### GOAL OF THE EXERCISE
Repeat exactly the lines from the start of the records below through the line that contains "The height and width of the screenshot is (956, 1917).", including both.

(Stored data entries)
--------------------------------

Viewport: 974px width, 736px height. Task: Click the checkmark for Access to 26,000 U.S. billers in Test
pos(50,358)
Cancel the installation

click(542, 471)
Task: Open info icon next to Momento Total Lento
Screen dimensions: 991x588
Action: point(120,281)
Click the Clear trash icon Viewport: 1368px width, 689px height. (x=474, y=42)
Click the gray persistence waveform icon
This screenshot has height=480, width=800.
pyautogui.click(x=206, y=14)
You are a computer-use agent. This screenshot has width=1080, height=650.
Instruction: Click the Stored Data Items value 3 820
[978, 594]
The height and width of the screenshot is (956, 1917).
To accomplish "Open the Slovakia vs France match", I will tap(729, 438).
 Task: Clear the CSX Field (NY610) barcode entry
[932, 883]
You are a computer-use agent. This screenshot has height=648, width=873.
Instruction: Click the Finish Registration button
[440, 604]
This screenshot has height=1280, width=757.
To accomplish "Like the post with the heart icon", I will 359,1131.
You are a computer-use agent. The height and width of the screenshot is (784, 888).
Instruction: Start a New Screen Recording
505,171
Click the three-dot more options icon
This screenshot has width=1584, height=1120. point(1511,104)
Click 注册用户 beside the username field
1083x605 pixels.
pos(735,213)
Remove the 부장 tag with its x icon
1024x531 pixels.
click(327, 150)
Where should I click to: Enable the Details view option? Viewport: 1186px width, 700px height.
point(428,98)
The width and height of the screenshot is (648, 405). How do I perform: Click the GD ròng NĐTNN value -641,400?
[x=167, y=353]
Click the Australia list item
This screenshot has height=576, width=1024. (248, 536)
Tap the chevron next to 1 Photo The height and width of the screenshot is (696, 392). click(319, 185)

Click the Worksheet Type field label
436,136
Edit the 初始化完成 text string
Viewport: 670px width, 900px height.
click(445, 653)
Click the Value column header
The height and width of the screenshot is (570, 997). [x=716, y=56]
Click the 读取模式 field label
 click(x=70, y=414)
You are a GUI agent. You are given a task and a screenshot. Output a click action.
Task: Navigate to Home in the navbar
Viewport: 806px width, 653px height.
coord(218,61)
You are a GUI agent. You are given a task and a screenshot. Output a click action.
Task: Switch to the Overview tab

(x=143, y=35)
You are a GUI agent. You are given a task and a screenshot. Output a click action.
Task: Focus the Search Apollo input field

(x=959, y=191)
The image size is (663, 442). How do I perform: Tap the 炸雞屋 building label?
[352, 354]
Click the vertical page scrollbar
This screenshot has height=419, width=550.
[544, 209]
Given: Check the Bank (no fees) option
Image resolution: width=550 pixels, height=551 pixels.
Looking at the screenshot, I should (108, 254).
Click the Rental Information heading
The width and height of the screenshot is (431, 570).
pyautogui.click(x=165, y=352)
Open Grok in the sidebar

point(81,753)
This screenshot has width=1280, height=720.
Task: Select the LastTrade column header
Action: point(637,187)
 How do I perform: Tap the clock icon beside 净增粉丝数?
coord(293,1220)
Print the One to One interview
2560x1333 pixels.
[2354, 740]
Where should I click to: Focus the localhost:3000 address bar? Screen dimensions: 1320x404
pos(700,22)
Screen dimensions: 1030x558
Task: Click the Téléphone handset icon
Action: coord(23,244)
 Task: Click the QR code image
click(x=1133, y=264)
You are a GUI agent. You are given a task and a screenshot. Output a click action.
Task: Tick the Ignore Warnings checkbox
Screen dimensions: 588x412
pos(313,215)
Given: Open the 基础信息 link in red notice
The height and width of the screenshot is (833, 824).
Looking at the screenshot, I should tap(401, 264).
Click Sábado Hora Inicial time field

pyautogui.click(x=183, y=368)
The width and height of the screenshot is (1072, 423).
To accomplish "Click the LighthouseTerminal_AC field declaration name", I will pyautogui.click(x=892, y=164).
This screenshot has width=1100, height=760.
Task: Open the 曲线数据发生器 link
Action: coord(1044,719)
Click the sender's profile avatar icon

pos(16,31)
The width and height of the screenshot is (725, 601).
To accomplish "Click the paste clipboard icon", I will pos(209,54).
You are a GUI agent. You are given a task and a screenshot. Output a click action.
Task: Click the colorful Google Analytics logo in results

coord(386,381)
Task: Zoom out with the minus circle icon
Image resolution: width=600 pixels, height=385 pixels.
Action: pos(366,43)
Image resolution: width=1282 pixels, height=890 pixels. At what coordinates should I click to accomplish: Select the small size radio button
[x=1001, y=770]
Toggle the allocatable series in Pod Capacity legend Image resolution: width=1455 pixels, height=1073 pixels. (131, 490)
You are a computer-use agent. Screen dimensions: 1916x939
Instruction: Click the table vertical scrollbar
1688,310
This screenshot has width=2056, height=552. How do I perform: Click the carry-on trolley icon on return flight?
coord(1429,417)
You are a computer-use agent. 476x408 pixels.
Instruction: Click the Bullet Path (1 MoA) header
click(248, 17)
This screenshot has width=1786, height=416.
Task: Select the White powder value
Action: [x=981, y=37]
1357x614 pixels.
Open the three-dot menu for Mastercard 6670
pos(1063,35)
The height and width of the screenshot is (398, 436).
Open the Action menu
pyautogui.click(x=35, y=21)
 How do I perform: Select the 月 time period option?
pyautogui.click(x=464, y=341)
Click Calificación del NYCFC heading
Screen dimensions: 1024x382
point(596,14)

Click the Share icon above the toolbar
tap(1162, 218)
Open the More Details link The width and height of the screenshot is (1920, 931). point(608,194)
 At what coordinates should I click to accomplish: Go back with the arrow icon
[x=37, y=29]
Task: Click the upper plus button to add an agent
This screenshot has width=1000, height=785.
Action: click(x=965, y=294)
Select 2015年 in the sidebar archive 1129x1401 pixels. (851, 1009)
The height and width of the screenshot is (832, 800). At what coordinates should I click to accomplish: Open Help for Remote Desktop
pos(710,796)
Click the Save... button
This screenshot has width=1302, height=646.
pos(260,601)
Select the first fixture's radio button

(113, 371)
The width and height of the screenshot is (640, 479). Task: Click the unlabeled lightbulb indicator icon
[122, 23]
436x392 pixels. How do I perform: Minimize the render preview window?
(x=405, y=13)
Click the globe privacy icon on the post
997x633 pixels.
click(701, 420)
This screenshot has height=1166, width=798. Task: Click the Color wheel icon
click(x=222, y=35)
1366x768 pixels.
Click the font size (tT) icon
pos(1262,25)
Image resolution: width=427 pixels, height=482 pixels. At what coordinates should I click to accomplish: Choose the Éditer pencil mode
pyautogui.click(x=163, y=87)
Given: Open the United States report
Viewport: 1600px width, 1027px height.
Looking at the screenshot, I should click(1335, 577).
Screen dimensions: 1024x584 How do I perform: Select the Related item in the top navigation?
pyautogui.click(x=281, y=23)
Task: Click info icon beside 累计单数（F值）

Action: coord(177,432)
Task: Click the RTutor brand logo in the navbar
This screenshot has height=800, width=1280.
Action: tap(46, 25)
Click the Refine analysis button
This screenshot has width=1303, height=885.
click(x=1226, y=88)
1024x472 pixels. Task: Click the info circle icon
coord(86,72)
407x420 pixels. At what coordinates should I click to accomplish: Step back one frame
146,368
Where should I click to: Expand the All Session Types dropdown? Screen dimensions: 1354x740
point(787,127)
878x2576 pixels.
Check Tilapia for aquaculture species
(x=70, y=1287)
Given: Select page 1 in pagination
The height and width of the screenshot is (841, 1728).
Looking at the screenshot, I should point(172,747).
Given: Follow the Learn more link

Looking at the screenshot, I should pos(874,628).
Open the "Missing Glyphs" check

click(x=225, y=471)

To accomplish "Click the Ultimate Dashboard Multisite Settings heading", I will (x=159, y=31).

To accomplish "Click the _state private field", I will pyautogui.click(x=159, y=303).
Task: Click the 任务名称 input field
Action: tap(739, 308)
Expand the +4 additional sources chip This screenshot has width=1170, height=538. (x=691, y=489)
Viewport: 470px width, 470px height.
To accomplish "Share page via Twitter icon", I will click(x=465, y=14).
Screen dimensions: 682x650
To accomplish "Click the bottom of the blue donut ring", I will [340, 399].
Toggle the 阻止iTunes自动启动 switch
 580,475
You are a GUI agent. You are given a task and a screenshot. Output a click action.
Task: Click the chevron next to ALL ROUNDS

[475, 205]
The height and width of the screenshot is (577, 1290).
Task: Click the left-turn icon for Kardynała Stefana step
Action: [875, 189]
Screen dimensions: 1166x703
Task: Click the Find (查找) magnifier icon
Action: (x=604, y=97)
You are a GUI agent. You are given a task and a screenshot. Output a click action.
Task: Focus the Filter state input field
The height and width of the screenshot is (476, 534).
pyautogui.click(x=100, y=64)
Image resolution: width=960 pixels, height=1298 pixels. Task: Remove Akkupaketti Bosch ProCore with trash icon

--------------------------------

### SOLUTION
Viewport: 974px width, 736px height. Task: Click the checkmark for Access to 26,000 U.S. billers in Test
pos(50,358)
Cancel the installation

click(542, 471)
Task: Open info icon next to Momento Total Lento
Screen dimensions: 991x588
Action: point(120,281)
Click the Clear trash icon Viewport: 1368px width, 689px height. (x=474, y=42)
Click the gray persistence waveform icon
This screenshot has height=480, width=800.
pyautogui.click(x=206, y=14)
You are a computer-use agent. This screenshot has width=1080, height=650.
Instruction: Click the Stored Data Items value 3 820
[978, 594]
The height and width of the screenshot is (956, 1917).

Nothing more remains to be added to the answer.